Rather than aping Germany’s environmentally illiterate stance in celebrating the closure of nuclear plants, while burning record amounts of the dirtiest form of coal to make up the gap, Scotland – as its political establishment is usually keen to do – should look to Sweden and Finland, both of which have fully decarbonised power grids using a combination of nuclear and renewables. The arc of sustainability includes countries that can rely on enormous hydro power capacity, but Scotland has incredible wind power potential, a real clean energy trump card.

Scotland's power mix at 09:30 on May 25
Scotland’s power mix, 09:30, May 25, 2023

Building more wind turbines, though, will not help Scotland on still, windless days. Take today for example, nuclear is generating half of Scotland’s power, and all from one station, Torness, which takes up just 0.11 square miles of land. The rest is coming from a mix of wind ( on a comparatively low output day), solar and hydro and a small amount of gas. It’s nuclear and renewables working together to give Scotland the cleanest power in the UK.

The big difference between Scotland and its Nordic friends across the North Sea though, is whilst the Scottish government can’t get beyond a stance stuck in the past and ignorant of climate, both Sweden and Finland are going in the opposite direction.

Earlier this year, Sweden made changes to its law to enable more nuclear stations to be built. Its Deputy Prime Minister said the country needed “fossil-free, cheap electricity” and that “nuclear power is a necessary basis in the energy mix.” Finland too just connected Europe’s most powerful nuclear power plant to the grid – with Finnish customers seeing an immediate read through to much reduced electricity prices. The Finnish Green Party is backing nuclear too, because after all nuclear is just as green as wind or solar. Other countries are also planning to ramp up nuclear, including France, the Netherlands, Ukraine, the US, Canada and South Korea. Even Japan is trying to restart its reactors.

Nuclear naysayers will play the “too slow and too expensive” card but if we built reactors in fleets with a proper strategic programme, we can build them quickly. France built reactors in five years each when they had 30 under construction at once. And existing nuclear is just as cheap as renewables, and, with the right financing models, new nuclear can get there as well too.

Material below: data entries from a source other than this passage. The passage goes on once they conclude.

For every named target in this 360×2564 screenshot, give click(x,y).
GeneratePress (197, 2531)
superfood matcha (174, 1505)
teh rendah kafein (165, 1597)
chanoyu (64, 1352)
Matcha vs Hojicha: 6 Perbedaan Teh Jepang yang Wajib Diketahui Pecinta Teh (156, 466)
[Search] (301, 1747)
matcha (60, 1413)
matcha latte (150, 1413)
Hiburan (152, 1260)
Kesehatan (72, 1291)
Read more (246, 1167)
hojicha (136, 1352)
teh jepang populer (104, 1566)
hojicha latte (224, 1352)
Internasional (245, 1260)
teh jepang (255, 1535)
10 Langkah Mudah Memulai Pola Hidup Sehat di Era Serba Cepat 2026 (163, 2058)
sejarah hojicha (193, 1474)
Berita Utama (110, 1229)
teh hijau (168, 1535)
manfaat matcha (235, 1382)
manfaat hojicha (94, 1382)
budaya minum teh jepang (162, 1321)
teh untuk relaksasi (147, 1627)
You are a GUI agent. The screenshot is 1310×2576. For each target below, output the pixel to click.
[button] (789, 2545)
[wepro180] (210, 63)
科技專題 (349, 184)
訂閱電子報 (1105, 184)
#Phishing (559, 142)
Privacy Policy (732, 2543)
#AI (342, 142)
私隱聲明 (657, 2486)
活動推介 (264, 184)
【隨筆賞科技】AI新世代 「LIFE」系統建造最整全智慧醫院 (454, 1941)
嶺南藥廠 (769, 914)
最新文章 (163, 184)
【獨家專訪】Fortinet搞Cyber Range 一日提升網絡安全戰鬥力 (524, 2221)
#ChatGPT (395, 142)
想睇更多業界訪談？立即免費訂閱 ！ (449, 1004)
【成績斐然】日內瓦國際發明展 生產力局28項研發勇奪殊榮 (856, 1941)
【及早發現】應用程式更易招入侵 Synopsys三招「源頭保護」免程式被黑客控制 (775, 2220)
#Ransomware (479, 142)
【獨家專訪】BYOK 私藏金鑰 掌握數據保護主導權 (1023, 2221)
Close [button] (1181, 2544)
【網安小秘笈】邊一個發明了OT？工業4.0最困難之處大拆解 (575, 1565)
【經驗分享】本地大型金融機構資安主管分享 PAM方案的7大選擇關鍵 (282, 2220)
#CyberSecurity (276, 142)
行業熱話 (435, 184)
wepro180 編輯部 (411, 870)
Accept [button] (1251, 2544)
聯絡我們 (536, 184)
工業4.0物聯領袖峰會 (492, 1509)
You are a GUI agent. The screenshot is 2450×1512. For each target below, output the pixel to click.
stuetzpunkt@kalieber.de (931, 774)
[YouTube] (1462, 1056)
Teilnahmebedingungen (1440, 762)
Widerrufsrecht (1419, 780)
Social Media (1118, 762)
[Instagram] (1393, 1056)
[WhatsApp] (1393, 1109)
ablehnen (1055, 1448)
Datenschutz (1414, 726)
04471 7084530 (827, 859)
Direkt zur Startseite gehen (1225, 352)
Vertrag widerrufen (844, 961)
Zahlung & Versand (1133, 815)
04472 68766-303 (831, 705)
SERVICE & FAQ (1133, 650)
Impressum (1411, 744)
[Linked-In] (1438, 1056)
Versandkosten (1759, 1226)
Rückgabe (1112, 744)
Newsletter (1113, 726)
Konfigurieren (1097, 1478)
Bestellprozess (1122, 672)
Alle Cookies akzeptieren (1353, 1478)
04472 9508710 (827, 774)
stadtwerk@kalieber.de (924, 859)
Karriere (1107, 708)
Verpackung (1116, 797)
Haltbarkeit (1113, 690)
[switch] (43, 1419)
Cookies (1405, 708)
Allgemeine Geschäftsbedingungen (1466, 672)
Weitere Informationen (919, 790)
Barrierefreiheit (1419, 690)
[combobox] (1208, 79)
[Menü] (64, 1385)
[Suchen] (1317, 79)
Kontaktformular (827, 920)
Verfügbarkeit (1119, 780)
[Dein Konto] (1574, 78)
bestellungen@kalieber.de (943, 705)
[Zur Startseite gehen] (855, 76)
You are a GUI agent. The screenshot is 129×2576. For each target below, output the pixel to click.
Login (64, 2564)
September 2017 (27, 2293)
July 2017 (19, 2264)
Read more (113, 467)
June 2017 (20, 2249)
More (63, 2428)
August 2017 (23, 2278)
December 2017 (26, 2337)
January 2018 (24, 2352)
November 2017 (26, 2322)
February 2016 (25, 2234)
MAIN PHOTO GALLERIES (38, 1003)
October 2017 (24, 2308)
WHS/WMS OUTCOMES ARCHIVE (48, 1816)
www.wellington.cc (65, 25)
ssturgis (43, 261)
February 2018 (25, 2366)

There are also signs that the Scottish government policy is increasingly at odds with what the people want. A poll released last week by the pro-growth group, Britain Remade showed there is support with 55 per cent of those polled saying they would support new nuclear in the country if it helped it reach net zero targets, which of course it would. 29 per cent were against. The NIA’s own polling yielded similar results.

Has the time come then for Scotland to change course? It’s not too late: like all countries, it will need clean, reliable, power way past 2050. It was Robert Burns who penned the line, “now’s the day and now’s the hour” – perhaps now, at a point of impending renewal of the Scottish political scene, it is time for science and the environment to be put ahead of simplistic sloganising in finding the right climate future.